2. Aux termes des dispositions alors codifiées à l'article L. 435-1 du code de l'entrée et du séjour des étrangers et du droit d'asile : " L'étranger dont l'admission au séjour répond à des considérations humanitaires ou se justifie au regard des motifs exceptionnels qu'il fait valoir peut se voir délivrer une carte de séjour temporaire portant la mention " salarié ", " travailleur temporaire " ou " vie privée et familiale ", sans que soit opposable la condition prévue à l'article L. 412-1. (...) ". En présence d'une demande de régularisation présentée, sur le fondement de cet article, par un étranger qui ne serait pas en situation de polygamie et dont la présence en France ne présenterait pas une menace pour l'ordre public, il appartient à l'autorité administrative de vérifier, dans un premier temps, si l'admission exceptionnelle au séjour par la délivrance d'une carte portant la mention " vie privée et familiale " répond à des considérations humanitaires ou se justifie au regard de motifs exceptionnels, et à défaut, dans un second temps, s'il est fait état de motifs exceptionnels de nature à permettre la délivrance, dans ce cadre, d'une carte de séjour temporaire portant la mention " salarié " ou " travailleur temporaire ". Si l'autorité administrative peut, le cas échéant, tenir compte de manœuvres frauduleuses avérées qui, en raison notamment de leur nature, de leur durée et des circonstances dans lesquelles la fraude a été commise, sont susceptibles d'influer sur son appréciation lorsqu'elle est amenée à statuer sur une demande d'admission exceptionnelle au séjour en qualité de salarié, elle ne saurait se dispenser de prendre en compte les circonstances propres à la situation professionnelle de l'intéressé postérieures à ces manœuvres pour statuer sur la demande dont elle est saisie.

3. Il ressort de la décision contestée que pour refuser à M. A... la délivrance d'un titre de séjour sur le fondement des dispositions précitées de l'article L. 435-1 du code de l'entrée et du séjour des étrangers et du droit d'asile, l'intéressé faisant valoir, notamment, la détention depuis le 14 septembre 2020 d'un contrat à durée indéterminée en qualité d'opérateur en désamiantage, la préfète du Val-de-Marne a considéré que " (...) l'usage d'une fausse carte d'identité portugaise fait que sa demande ne peut en aucun cas relever d'un motif exceptionnel susceptible de lui permettre de bénéficier d'un titre de séjour même à titre humanitaire " et a porté l'appréciation selon laquelle " la fraude est une circonstance permettant à l'administration de faire échec à la théorie des actes créateurs de droits ". En s'abstenant d'examiner, au seul motif que l'intéressé aurait fait usage d'une fausse carte d'identité, si la situation professionnelle de M. A... pouvait être constitutive d'un motif exceptionnel de nature à permettre la délivrance d'une carte de séjour temporaire portant la mention " salarié ", a commis une erreur de droit.
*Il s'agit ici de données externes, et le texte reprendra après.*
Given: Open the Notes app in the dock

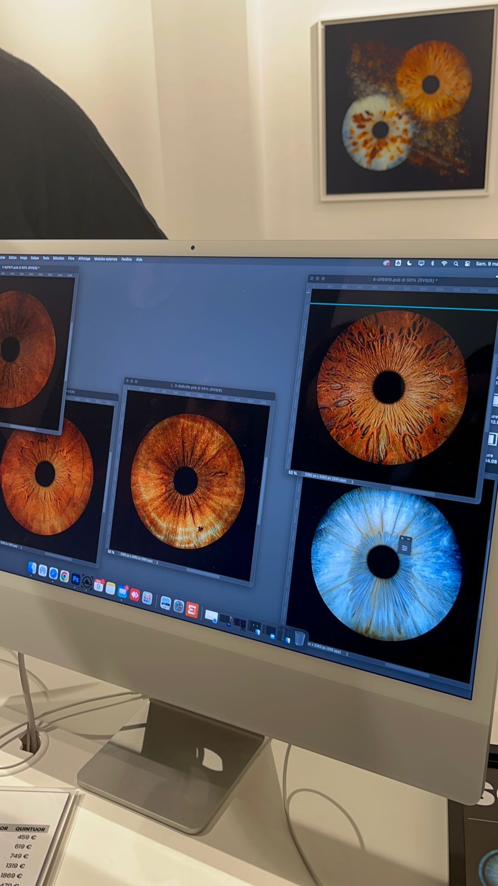Looking at the screenshot, I should [111, 589].
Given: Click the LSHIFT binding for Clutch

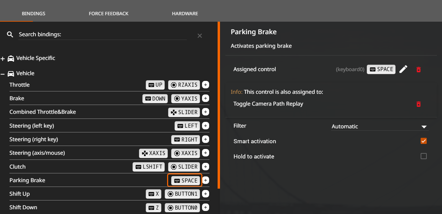Looking at the screenshot, I should click(x=148, y=167).
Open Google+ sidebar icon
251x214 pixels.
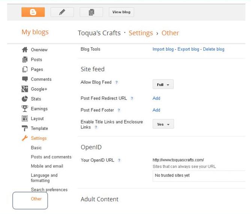pyautogui.click(x=25, y=89)
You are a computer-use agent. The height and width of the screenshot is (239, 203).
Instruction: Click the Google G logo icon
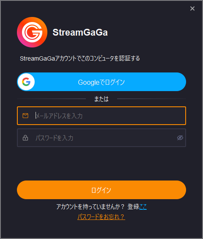(x=26, y=82)
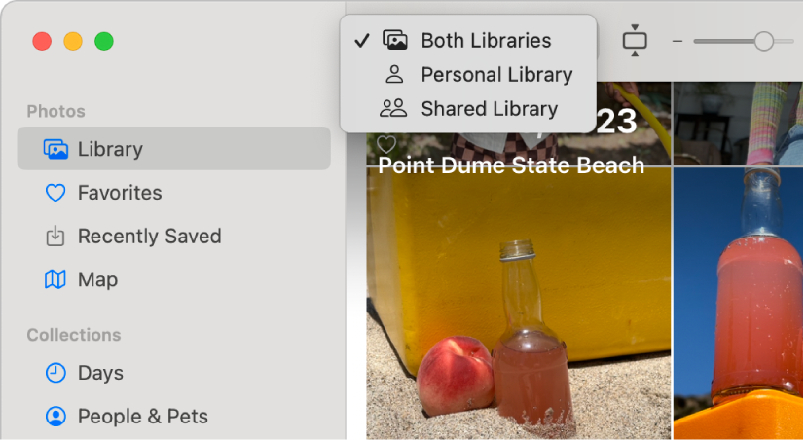The height and width of the screenshot is (440, 806).
Task: Select Both Libraries checked option
Action: pyautogui.click(x=485, y=41)
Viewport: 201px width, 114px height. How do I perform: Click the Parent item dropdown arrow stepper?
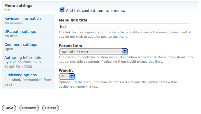[125, 52]
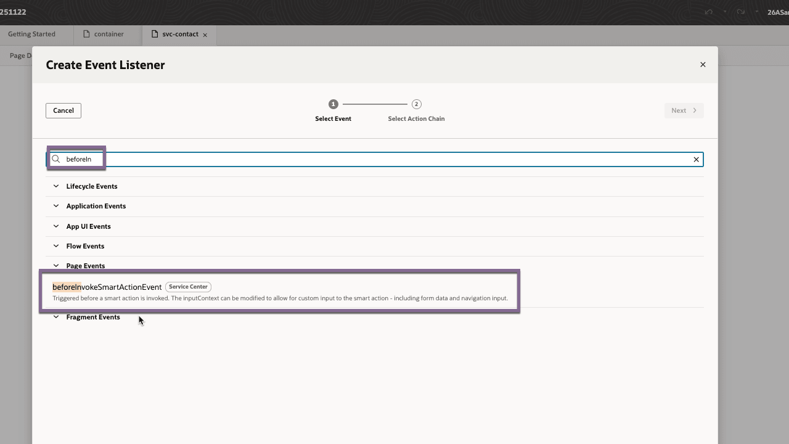The height and width of the screenshot is (444, 789).
Task: Switch to the container tab
Action: [111, 35]
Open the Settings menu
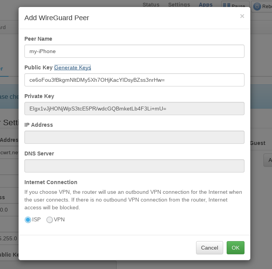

Par ailleurs, à supposer même que la préfète ait entendu demander, dans ses écritures, une substitution de motifs, d'une part, il ne ressort pas des pièces du dossier qu'elle aurait pris la même décision si elle avait pris en compte, notamment, les liens familiaux de M. A... en France et, d'autre part, elle ne procède toujours pas à l'examen de l'insertion professionnelle de M. A..., Par suite, M. A... est fondé à demander l'annulation de la décision lui refusant la délivrance d'un titre de séjour ainsi que, par voie de conséquence, celle des décisions lui faisant obligation de quitter le territoire français dans un délai de trente jours et fixant le pays de destination de la mesure d'éloignement, lesquelles sont dépourvues de base légale.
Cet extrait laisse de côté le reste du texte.